*Data*.
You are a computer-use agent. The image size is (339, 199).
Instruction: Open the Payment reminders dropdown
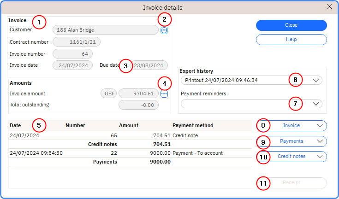[316, 104]
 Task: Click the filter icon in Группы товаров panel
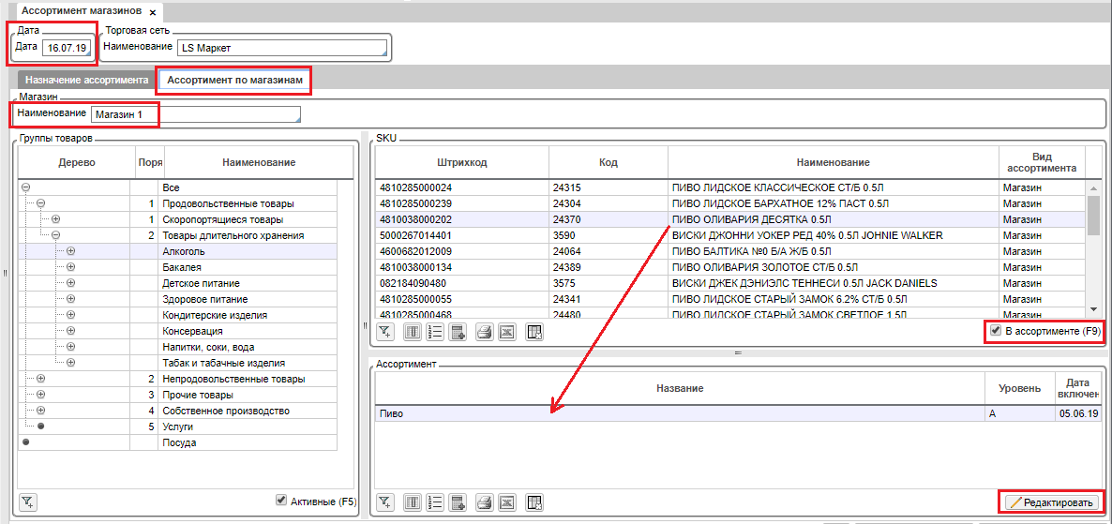click(x=28, y=502)
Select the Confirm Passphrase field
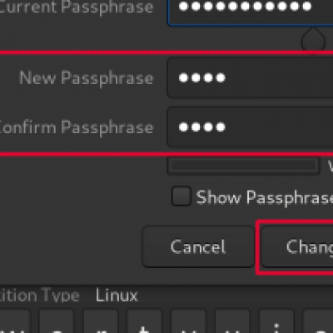 (251, 127)
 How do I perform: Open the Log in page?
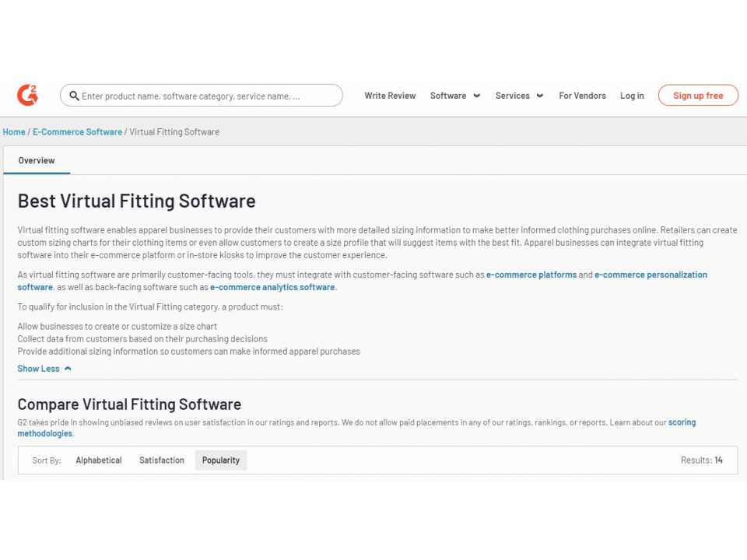(632, 95)

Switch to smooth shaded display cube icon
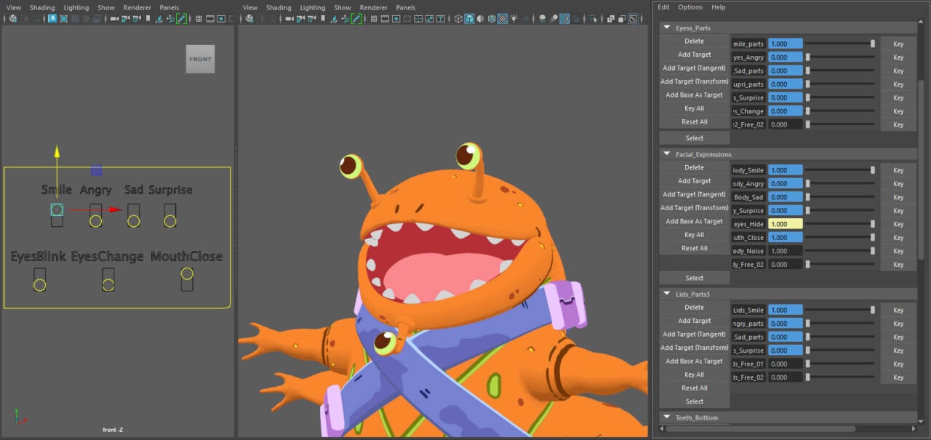click(x=468, y=18)
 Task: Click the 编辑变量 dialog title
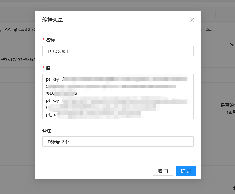[53, 20]
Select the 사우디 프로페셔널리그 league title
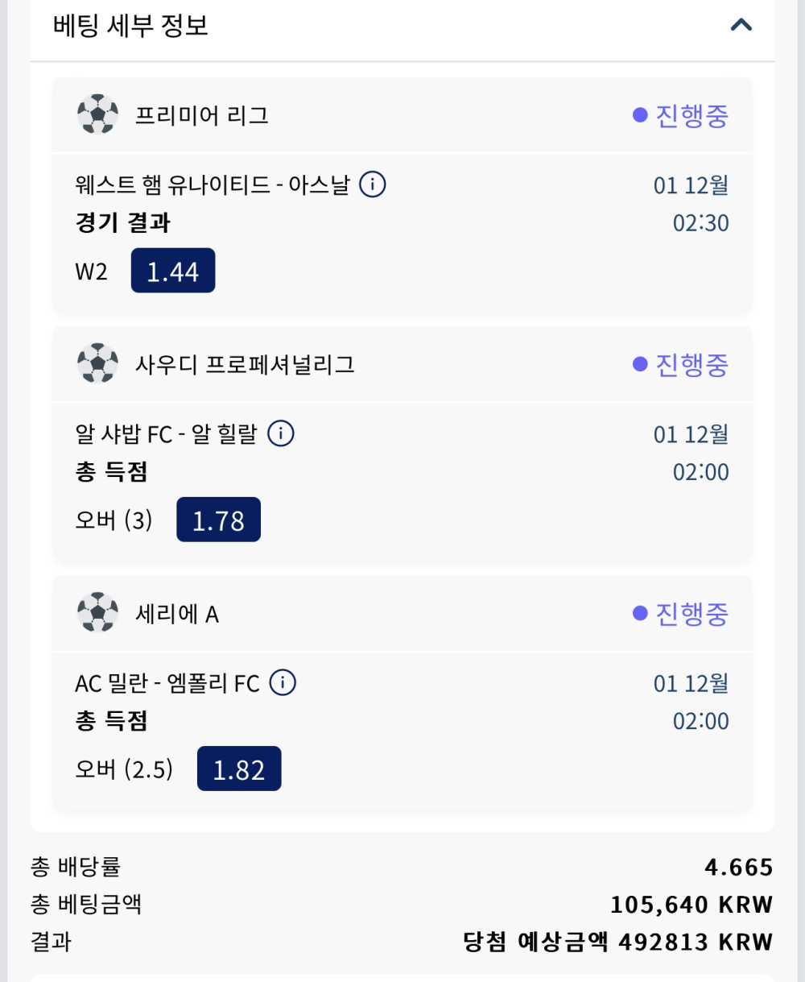 coord(245,365)
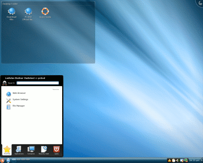Screen dimensions: 203x163
Task: Click the green network monitor tray icon
Action: pos(186,160)
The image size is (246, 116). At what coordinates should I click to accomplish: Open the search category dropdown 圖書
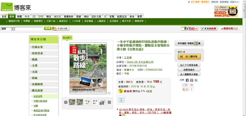(8, 29)
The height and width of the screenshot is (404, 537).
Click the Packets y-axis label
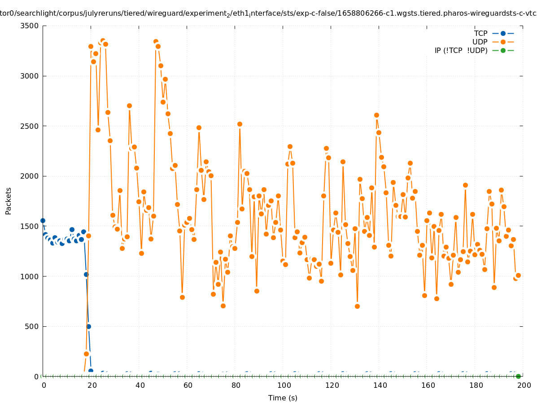click(x=9, y=201)
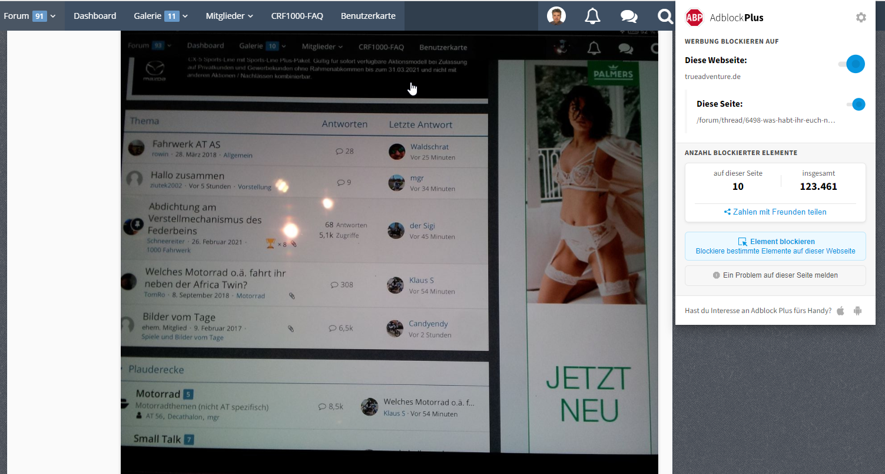Toggle ad blocking for Diese Webseite

853,64
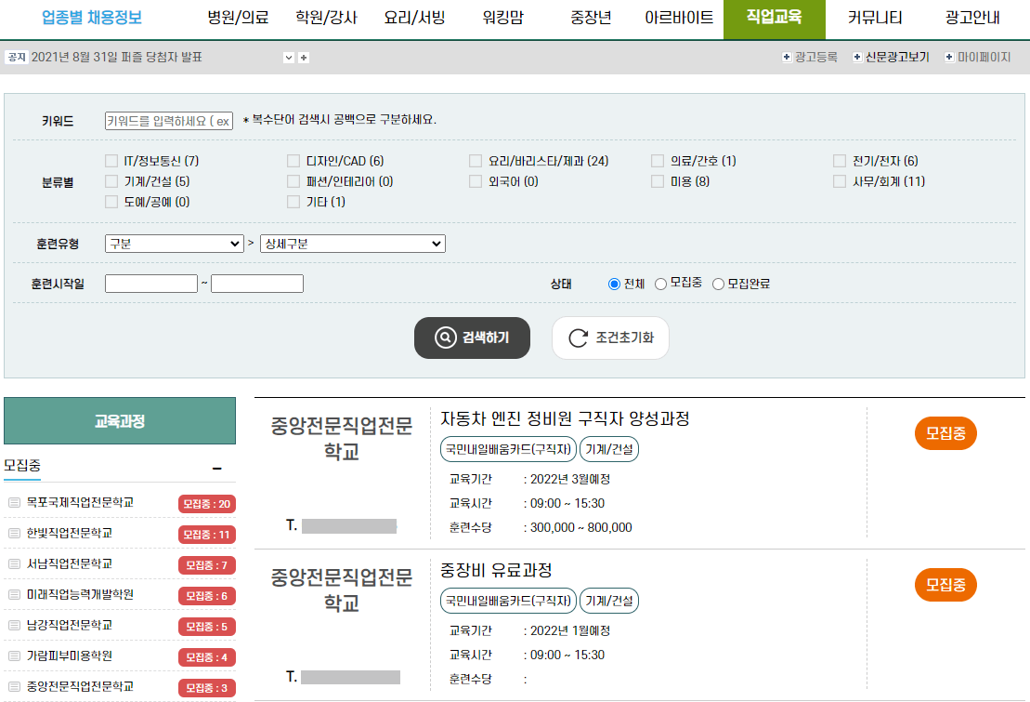Go to the 아르바이트 menu
Image resolution: width=1030 pixels, height=702 pixels.
click(x=679, y=18)
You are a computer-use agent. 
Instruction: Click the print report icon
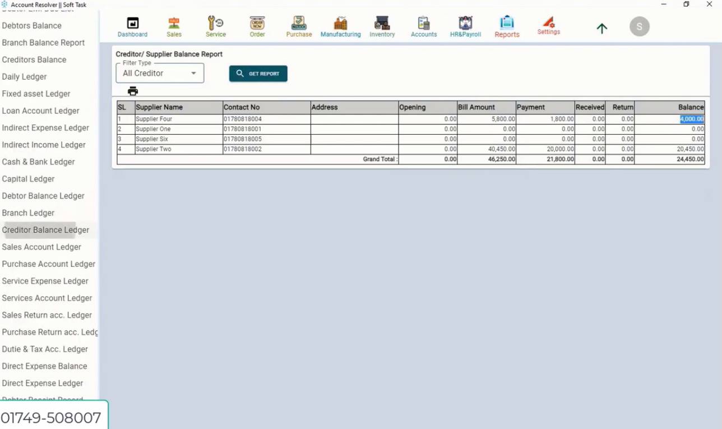(133, 90)
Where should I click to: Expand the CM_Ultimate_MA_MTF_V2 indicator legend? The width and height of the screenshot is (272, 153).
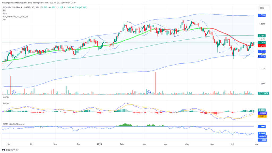coord(15,17)
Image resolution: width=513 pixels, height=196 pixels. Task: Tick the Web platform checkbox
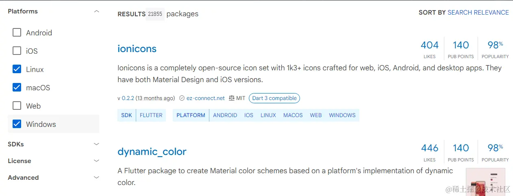tap(17, 106)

*Problem details*.
Apart from the pictures, every record must be set down exactly.

*Exercise answer*.
You are a computer-use agent. The image size is (339, 199).
Instruction: Open the Payment reminders dropdown
[316, 104]
 Task: Click the filter icon in Группы товаров panel
click(x=28, y=502)
Select the Confirm Passphrase field
 (251, 127)
 How do I perform: Open the Log in page?
(632, 95)

Switch to smooth shaded display cube icon
click(x=468, y=18)
 Task: Click the 编辑变量 dialog title
[53, 20]
Select the 사우디 프로페셔널리그 league title
 coord(245,365)
Screen dimensions: 203x163
Task: Click the green network monitor tray icon
Action: pos(186,160)
The image size is (246, 116). At what coordinates should I click to accomplish: Open the search category dropdown 圖書
(8, 29)
The height and width of the screenshot is (404, 537).
Click the Packets y-axis label
click(x=9, y=201)
Toggle ad blocking for Diese Webseite

853,64
Go to the 아르바이트 menu
Image resolution: width=1030 pixels, height=702 pixels.
click(x=679, y=18)
You are a computer-use agent. 
Instruction: Click the print report icon
(133, 90)
Where should I click to: Expand the CM_Ultimate_MA_MTF_V2 indicator legend? The width and height of the screenshot is (272, 153).
coord(15,17)
Image resolution: width=513 pixels, height=196 pixels. Task: Tick the Web platform checkbox
tap(17, 106)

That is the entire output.